>>648253419In a rotating, spherical reference frame, an observer would experience three "fictitious forces" (called fictitious because in an inertial reference frame -- a frame which is neither accelerating or rotating -- there is no force present, and only appear as a result of your own acceleration). These fictitious forces are based purely on mathematics, geometry and vector arithmetic specifically, and are an inherent property of the geometry of spheres.
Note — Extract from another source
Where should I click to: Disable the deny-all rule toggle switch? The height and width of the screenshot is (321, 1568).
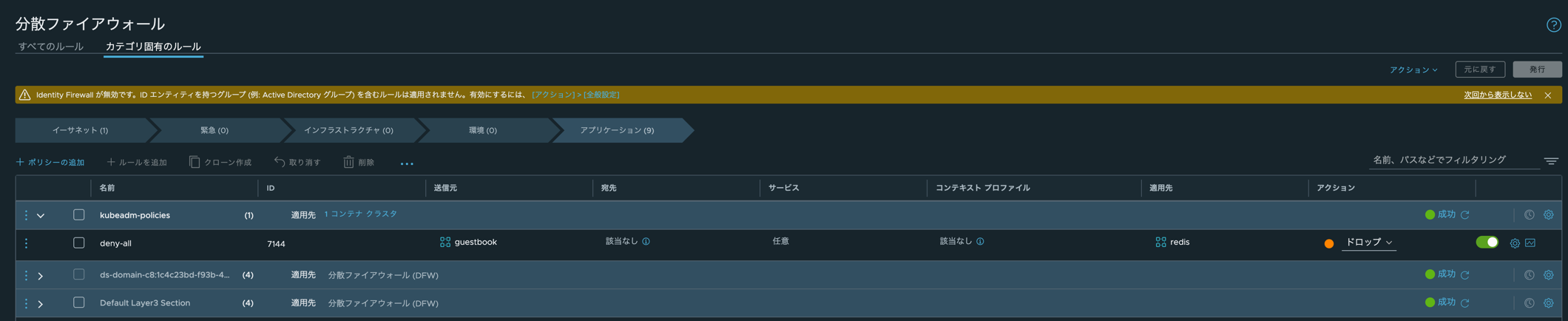[x=1486, y=243]
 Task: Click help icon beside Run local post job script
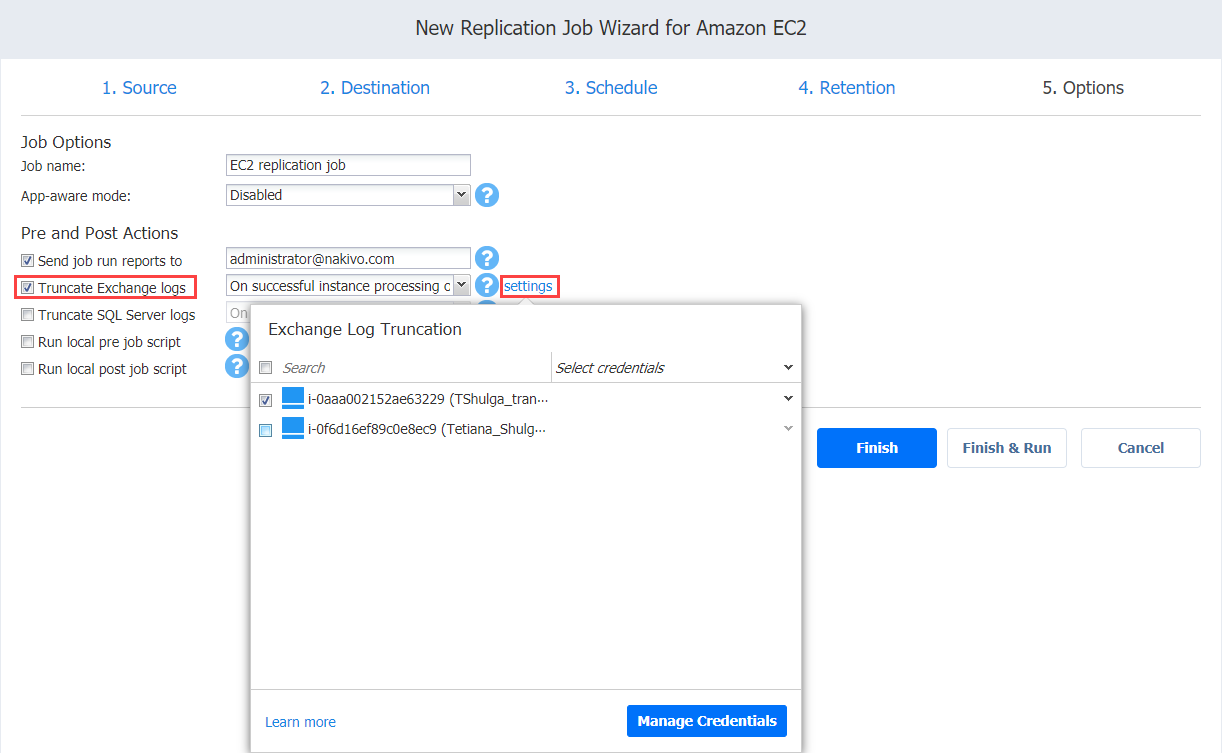(237, 367)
Here is a derivation of the three forces (notice that the derivation has nothing to do with astronomy, gravity, Earth, or any physical example):
http://farside.ph.utexas.edu/teaching/336k/Newtonhtml/node56.htmlThe most well known of these three forces is the Coriolis effect, which is the middle term, (omega)x(omega)xR where omega is the rotational frequency (how quickly and in which direction the reference frame spins), x is the vector cross product, and R is the radial vector in spherical coordinates (where R is the direction pointing away from a central point, theta is the tilt from an arbitrary verticle R direction, and phi is the azimuth angle).
As you know, the Coriolis force is responsible for the shape of hurricanes, but also their direction of travel -- hurricanes tend to move towards the equator. This motion ONLY HAPPENS if the R vector is spherical. On a flat frame, R points along a Cartesian direction which would cause a hurricane to always move the same direction regardless of where it was on the Earth -- contradictory to the observed motion which switches directions above the equator. Your model would need to account for this which it currently does not.